Recipes you might enjoy:
Pumpkin Panna Cotta
Servings: 4 people
- 200 gr. fresh cream
- 30 ml. milk
- 150 gr. pumpkin puree
- ½ vanilla bean
- 2 gr. gelatine
- 30 gr. sugar
- 100 gr. cream
- 120 gr. dark chocolate
- 1 tablespoon powdered sugar optional
- First, soak the gelatin for at least 10 minutes.
- Place a saucepan with the milk, cream, sugar and cinnamon on the heat. As soon as it starts to simmer, remove from heat and add the pumpkin puree and simmer again.
- Remove from the heat and filter everything with a sieve then add the well squeezed isinglass. Mix everything well.
- Pour the cream into the appropriate molds
- Allow to cool completely and place the cups in the refrigerator for 4 hours or, even better, for a whole day to firm up well.
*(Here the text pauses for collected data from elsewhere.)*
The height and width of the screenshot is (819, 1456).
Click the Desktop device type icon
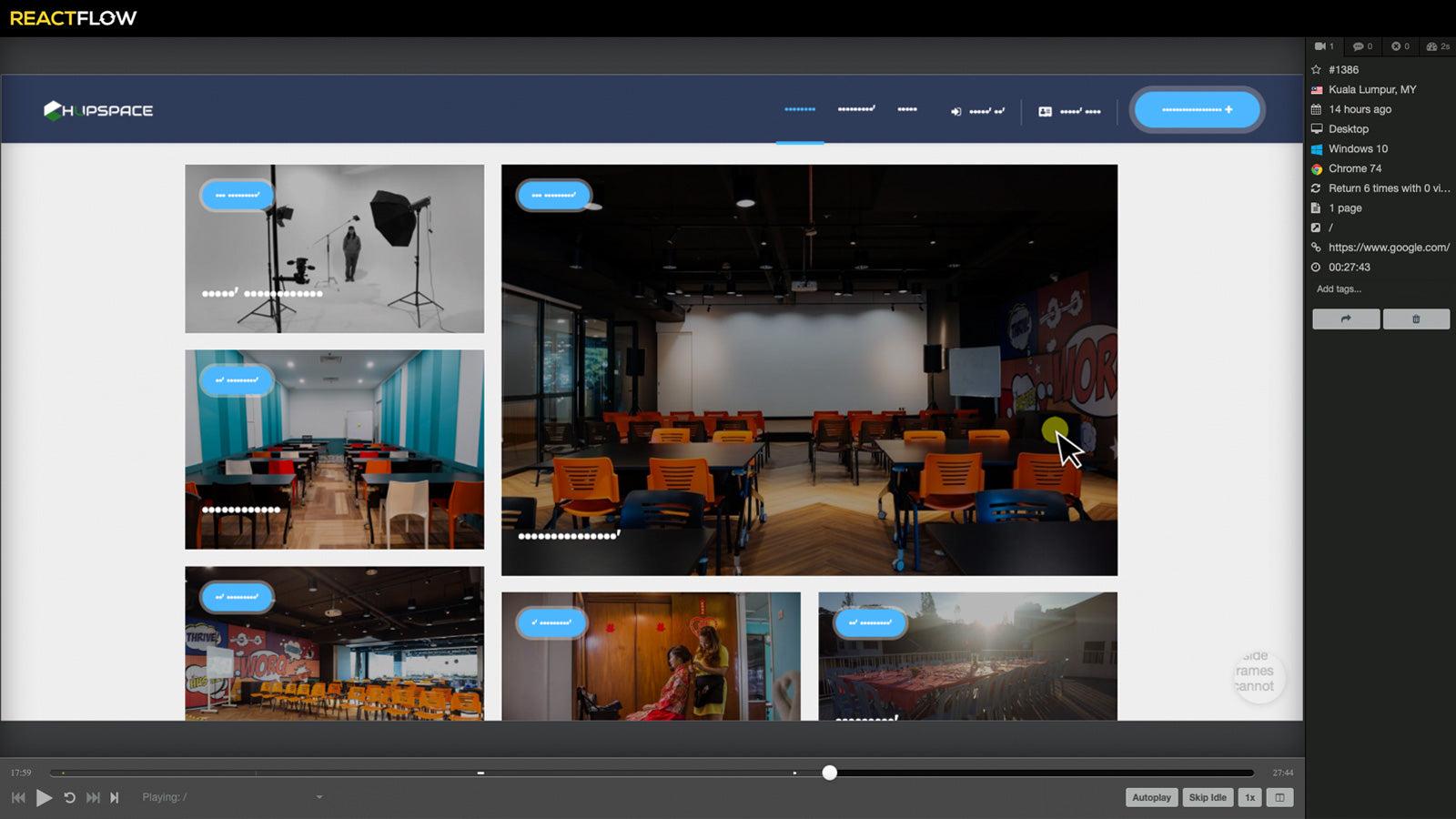point(1317,128)
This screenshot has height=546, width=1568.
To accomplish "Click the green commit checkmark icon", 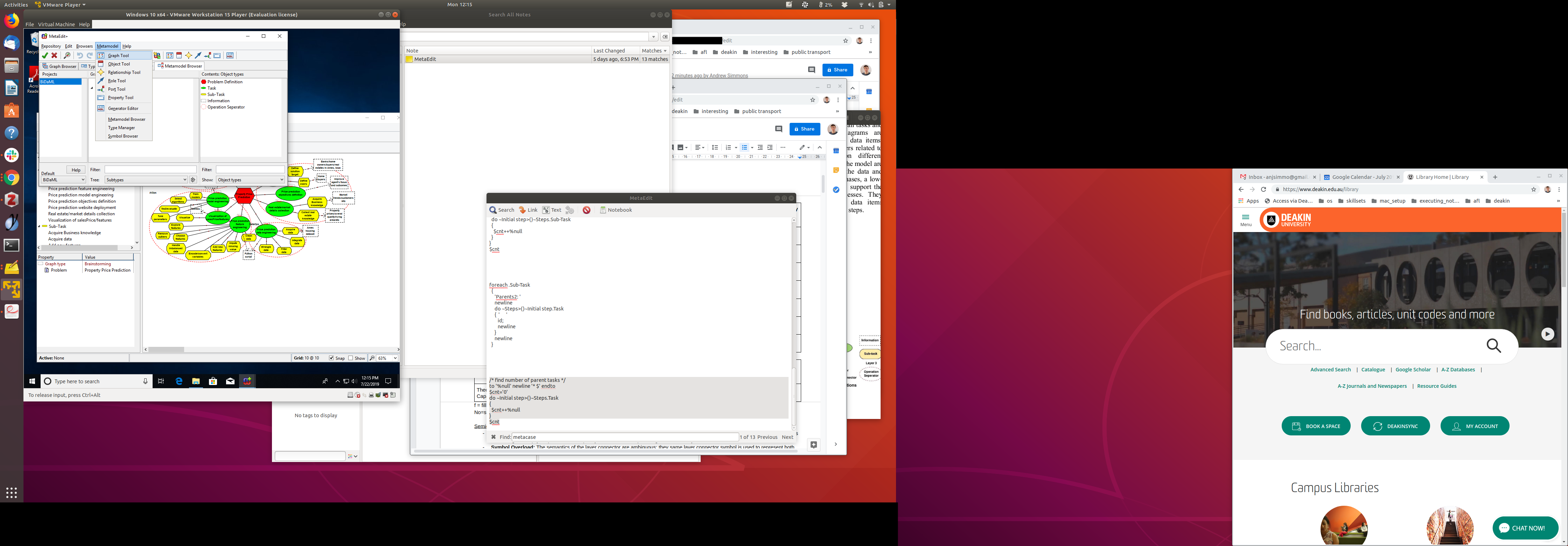I will coord(45,55).
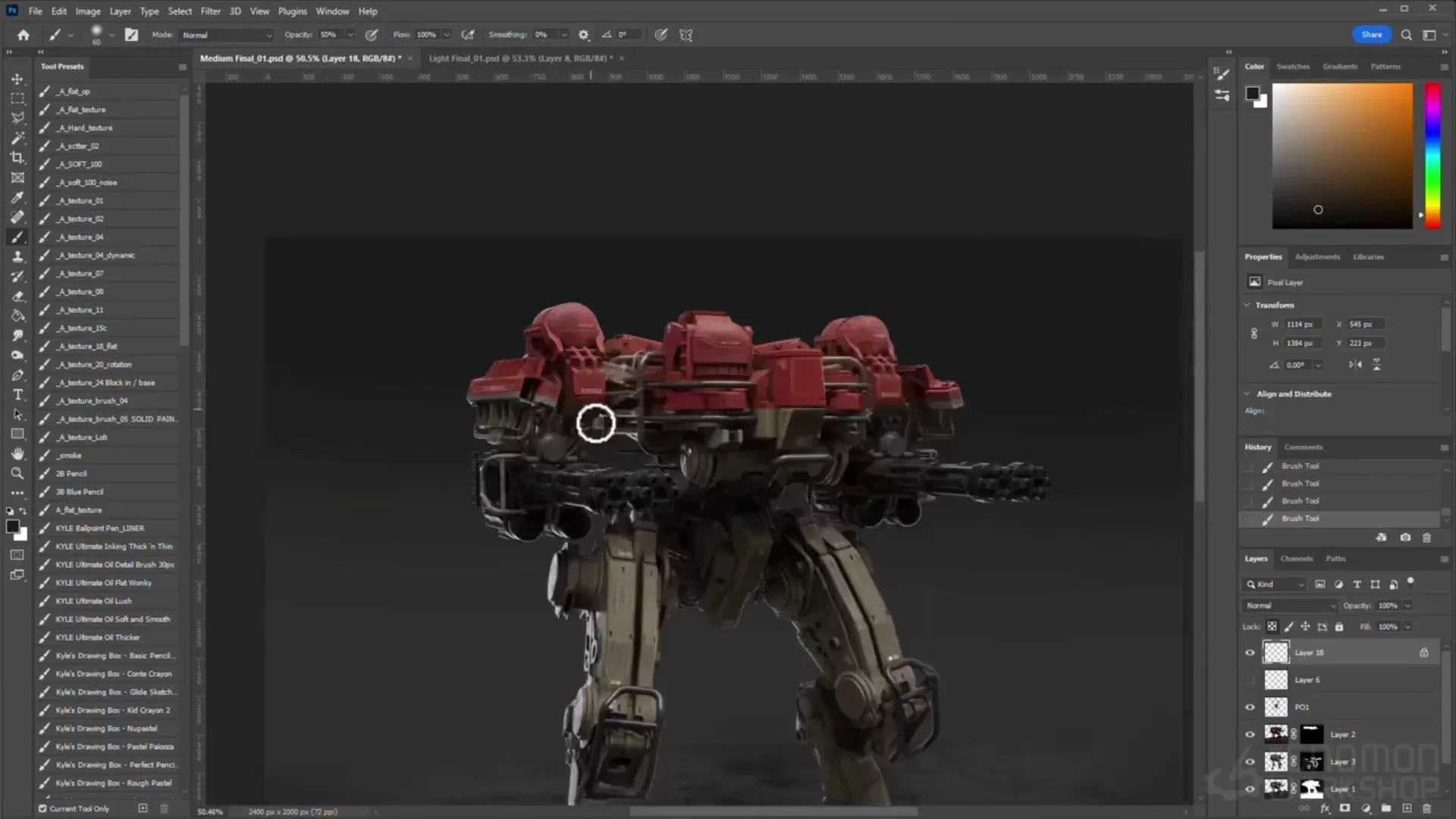Image resolution: width=1456 pixels, height=819 pixels.
Task: Select the Type tool
Action: [x=17, y=395]
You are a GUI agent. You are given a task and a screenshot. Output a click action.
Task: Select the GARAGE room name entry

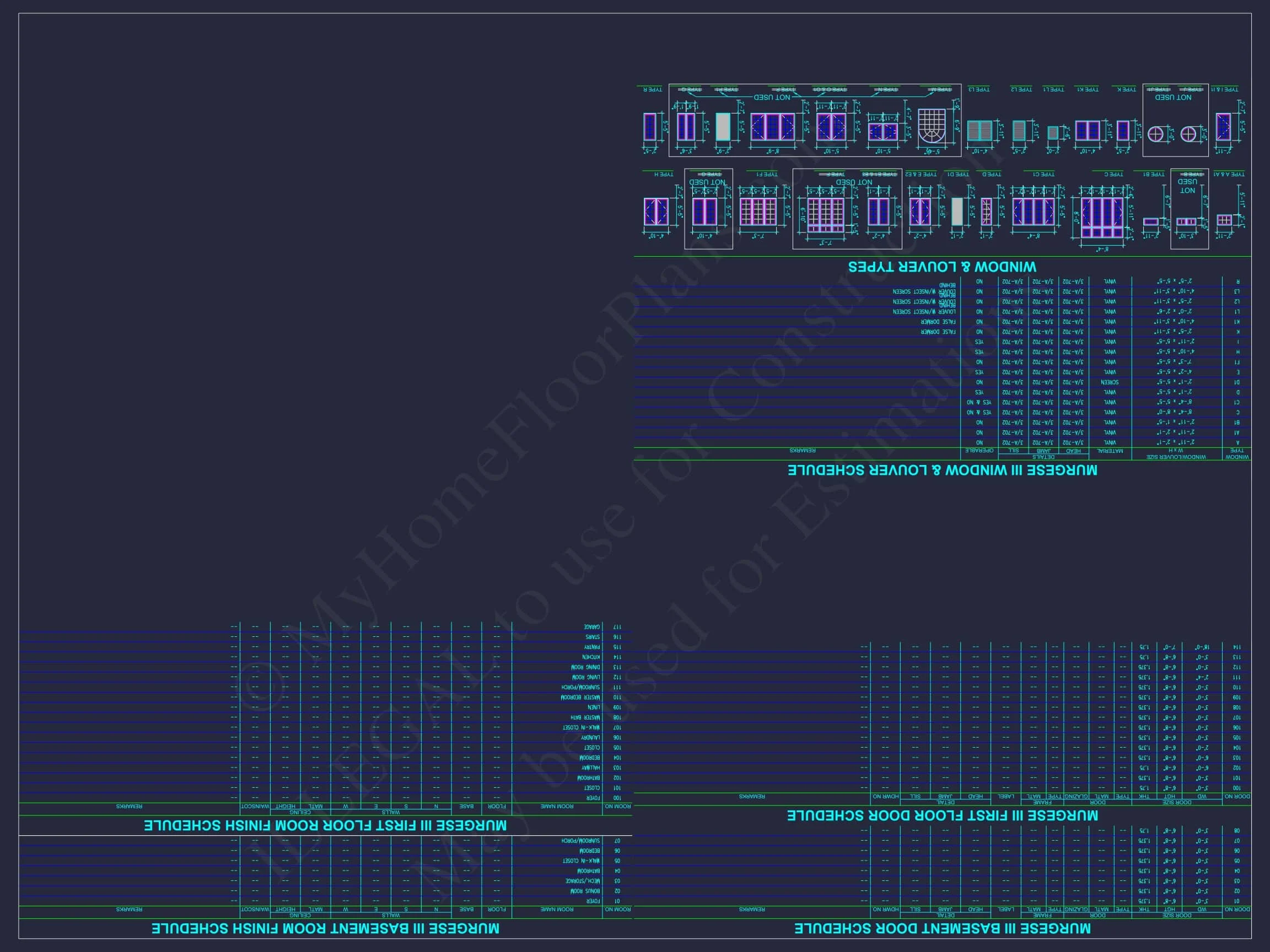pyautogui.click(x=592, y=627)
- To remove the panna cotta from the molds, pass the blade of a knife around the edge and immerse the mold in a little boiling water for a couple of seconds. Flip to unmold.
For the chocolate ganache
- Cut the chocolate into small pieces and take it for a spin in the microwave to soften it slightly.
- Heat the cream, pour in the sugar and chocolate and mix until a thick and shiny cream is obtained.
- Let it cool slightly.
- Decorate your Panna cotta with chocolate ganache and half walnut.